Microfounded macromodels, aka DSGE models, hold a dominant position in academic macro, and their influence in central banks is increasing. (The Bank of England’s core model is DSGE, but the approach has not yet quite achieved a similar dominance in the Fed or elsewhere.) At the risk of gross oversimplification, you can class the critics of this situation into two groups: the reformers and revolutionaries. The reformers (like myself) see DSGE analysis as always forming a central part of macro, but want greater diversity, with in particular more analysis using time series econometrics. The revolutionaries want to confine DSGE analysis to a much more minor role, if not the bin.

In a sense debate between these critics is a bit pointless. We are standing on the same train platform, agreed on the direction of travel, but at the moment the train shows no sign of moving. There is a danger that we spend too much time arguing about when the train should stop, and not thinking enough about how to get it going in the first place. Nevertheless I think it is worth having the debate, if only because of tactics. Those DSGE modellers who are sympathetic to reform can easily become defenders of the status quo in the face of more extreme attacks.

So let me give one argument for reform rather than revolution that I have only made implicitly before. When I studied macro and then began working as a macroeconomist, mainstream macro was divided into schools of thought. In an environment where both inflation and unemployment were high, you had monetarists saying that you just needed to control the money supply, some Keynesians arguing that we should focus on unemployment because it had nothing to do with inflation, and New Classicals saying unemployment was not even a problem. Each school had its models, and each claimed empirical backing. Econometric analysis was not strong enough to discriminate between schools. Different schools tended to talk across each other, and anyone trying to look for common ground or ultimate sources of disagreement had a hard time, and ended up writing lists. For a policymaker or student it must have seemed like a nightmare, and no wonder many chose which school to follow based on its ideological associations.

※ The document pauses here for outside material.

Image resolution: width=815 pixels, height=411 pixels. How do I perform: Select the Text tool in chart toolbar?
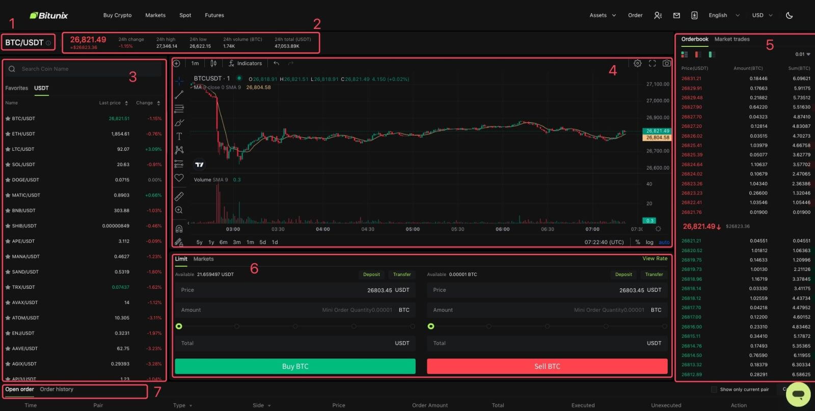(179, 136)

In my view microfoundations brought some order to this chaos (see this from here). Now for heterodox economists who think the microfoundation approach is fundamentally flawed, this is a problem: we are looking at alternatives through the wrong lens. But for those who think that, for at least some problems, basic micro reasoning is a good place to start, microfoundations provided a common language with which to discuss and appreciate different points of view. Note that this is not an argument for complete synthesis, but just a shared language.

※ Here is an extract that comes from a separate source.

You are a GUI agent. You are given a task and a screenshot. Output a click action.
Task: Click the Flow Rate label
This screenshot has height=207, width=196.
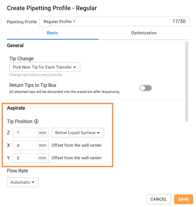pos(18,171)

As Diane Coyle noted about the conference we both recently attended, the UK’s social science funding agency (the ESRC) is considering what kind of research in macro is needed post crisis, and therefore what funding initiatives might be appropriate. Here I want to present a cautionary tale. Macro is dominated by US economists of course, but one area where the UK was strong was in the building and empirical evaluation of econometric macromodels. This reflected strength in time series economics (David Hendry, Hashem Pesaran, Andrew Harvey to name just three), but was embodied in the ESRC Macroeconomic Modelling Bureau, directed by Ken Wallis from 1983 to 1999. However with the intellectual tide moving ever more strongly in favour of calibrated DSGE models, macro papers by those involved with this area were not hitting the top journals. Partly as a result, the ESRC (which really means the academic and other macroeconomists advising the ESRC) decided to discontinue funding for the centre.[1]

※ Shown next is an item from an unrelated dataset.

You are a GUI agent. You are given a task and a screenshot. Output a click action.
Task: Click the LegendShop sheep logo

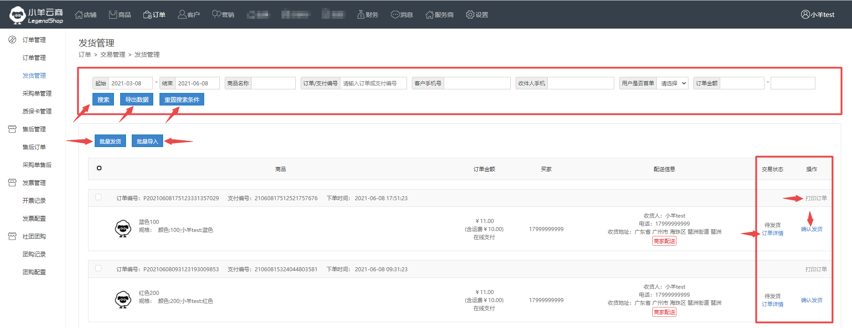18,15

I thought that was a huge mistake at the time, and that conviction has been reinforced by recent events.[2] What the Bureau did was bring modellers from policy institutions and academics together around the concrete endeavour of comparing the models used by those institutions. At the very least, modellers became aware of alternative perspectives, and models used by policymakers were subject to critique. This has now been lost.  The moral I draw from this mistake is that it is dangerous to sacrifice strengths to fashion. The UK retains strengths in time series macro: one of the strongest papers at the conference was presented by John Muelbauer, whose work on financial liberalisation and consumption I have discussed before. However the UK also has a number of economists producing strong work in the DSGE tradition, and this should also be encouraged. What the UK really lacks (and the key message from the report Diane cites) is academic macroeconomists, and the reason for that is for another post.  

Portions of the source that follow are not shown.